With a '5' in the column marked 'PIM' is where we found Sidney Crosby on the score sheet tonight. First, a little backstory...
Pittsburgh is down 4-1 and getting outplayed pretty handily..when at 7:27 of the second period, Crosby (who is a -2 on the night) basically says 'Fuck This Shit.."
(via NHL.com)
BOOM.
(EDIT: Check that face out, that's pure terror right there. Glove Tap to Puck Daddy)
Tale of The Tape:
Crosby - ht: 5'11" wt: 190 lbs
Niskanen - ht 6'0" wt: 199 lbs
We've all seen Crosby scrap before. 76% of viewers on Hockeyfights.com rated this tilt in favour of
1. Take Your Damn Helmets Off.
- I'm not telling the kids out there to chuck buckets and start wailing, but if you're both wearing visors and don't want broken hands, please remove them.

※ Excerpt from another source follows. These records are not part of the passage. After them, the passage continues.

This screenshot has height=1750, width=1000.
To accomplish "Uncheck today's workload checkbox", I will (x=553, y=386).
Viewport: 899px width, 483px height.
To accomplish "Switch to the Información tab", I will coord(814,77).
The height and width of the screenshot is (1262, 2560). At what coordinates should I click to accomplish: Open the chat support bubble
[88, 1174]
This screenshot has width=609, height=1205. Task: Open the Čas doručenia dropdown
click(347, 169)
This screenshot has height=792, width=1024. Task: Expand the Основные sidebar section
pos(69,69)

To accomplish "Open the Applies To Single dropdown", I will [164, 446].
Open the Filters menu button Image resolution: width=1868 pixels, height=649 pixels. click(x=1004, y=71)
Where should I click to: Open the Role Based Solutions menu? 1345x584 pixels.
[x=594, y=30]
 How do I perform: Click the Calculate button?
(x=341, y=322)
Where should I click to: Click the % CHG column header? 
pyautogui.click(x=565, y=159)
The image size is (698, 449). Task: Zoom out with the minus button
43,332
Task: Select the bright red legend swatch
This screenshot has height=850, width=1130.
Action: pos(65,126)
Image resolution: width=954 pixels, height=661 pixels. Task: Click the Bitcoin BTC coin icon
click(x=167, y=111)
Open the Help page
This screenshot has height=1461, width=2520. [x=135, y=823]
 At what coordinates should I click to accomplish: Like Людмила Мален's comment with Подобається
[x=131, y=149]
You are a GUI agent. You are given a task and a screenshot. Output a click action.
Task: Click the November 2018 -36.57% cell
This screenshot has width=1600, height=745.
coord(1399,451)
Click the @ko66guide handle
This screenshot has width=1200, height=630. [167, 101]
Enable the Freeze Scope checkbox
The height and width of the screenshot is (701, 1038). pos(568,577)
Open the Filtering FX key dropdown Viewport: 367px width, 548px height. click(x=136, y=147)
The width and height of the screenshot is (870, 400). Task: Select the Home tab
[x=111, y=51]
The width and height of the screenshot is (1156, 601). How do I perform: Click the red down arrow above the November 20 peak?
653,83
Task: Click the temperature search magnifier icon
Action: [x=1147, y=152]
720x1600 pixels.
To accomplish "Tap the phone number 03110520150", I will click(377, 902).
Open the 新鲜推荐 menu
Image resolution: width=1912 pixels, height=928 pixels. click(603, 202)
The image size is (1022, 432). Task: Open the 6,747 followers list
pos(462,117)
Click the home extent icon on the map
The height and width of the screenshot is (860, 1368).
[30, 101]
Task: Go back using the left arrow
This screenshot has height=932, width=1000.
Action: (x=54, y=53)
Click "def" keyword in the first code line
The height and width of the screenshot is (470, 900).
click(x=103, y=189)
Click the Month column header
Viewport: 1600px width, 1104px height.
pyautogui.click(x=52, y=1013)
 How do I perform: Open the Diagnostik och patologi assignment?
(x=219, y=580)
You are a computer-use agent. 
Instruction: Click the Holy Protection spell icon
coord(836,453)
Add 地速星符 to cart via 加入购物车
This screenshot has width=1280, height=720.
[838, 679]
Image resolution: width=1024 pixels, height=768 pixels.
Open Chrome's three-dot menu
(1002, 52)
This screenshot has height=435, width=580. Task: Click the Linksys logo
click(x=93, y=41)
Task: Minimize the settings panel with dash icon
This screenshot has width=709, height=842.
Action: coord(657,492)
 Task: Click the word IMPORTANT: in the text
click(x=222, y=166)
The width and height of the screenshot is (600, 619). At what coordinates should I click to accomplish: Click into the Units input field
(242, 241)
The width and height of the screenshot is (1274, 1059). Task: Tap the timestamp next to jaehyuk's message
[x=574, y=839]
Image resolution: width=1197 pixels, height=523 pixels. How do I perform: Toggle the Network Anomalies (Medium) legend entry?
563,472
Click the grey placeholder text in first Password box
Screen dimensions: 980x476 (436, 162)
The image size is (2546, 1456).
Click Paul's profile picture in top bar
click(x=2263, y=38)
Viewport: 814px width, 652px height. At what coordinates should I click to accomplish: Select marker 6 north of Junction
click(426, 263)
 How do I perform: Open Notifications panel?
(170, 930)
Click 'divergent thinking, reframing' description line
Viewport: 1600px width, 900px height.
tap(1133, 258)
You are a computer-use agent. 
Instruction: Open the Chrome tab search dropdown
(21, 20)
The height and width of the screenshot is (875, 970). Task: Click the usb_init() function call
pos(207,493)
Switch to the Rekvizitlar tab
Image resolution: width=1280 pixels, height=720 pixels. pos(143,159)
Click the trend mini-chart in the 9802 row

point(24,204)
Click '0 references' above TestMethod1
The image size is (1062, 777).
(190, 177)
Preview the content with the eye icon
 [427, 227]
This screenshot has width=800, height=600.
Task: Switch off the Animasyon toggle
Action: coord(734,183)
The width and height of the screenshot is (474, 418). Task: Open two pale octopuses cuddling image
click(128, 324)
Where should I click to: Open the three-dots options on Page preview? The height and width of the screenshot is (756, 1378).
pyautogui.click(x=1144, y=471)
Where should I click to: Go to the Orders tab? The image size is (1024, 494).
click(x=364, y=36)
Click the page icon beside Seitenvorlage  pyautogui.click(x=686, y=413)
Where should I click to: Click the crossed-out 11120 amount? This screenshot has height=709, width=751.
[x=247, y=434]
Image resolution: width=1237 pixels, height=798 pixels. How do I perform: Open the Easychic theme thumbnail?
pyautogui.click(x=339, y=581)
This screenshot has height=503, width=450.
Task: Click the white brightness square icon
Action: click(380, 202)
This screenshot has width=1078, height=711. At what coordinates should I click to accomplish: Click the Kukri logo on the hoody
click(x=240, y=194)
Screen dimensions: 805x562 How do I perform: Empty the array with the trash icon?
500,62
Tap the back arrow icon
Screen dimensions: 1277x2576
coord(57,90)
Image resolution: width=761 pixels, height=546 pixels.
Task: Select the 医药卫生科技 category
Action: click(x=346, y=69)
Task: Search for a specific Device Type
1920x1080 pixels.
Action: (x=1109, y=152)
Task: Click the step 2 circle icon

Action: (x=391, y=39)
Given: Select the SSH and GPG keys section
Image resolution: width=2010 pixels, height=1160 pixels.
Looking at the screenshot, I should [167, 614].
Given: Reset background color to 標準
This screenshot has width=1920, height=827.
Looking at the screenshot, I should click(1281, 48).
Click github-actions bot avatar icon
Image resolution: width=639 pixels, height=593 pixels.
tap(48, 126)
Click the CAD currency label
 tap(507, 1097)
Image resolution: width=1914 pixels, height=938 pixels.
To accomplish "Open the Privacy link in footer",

I reference you to hands that are both hard as rocks and soft as babies bottoms, Jarome Iginla
See kids, buckets off FIRST.
2. More Punches. Less Rag doll.
- Sid, and I say this to you as a fan, enough of the 'shaking the other player' stuff. Did Georges Laraque teach you nothing? It's Grab. THEN Punch. Not Shake. Shake. Punch. He's a fellow player not a bottle of salsa.
At least he didn't jump the guy off the faceoff this time...
I get that Sid isn't a fighter, but learn some moves, alright bud?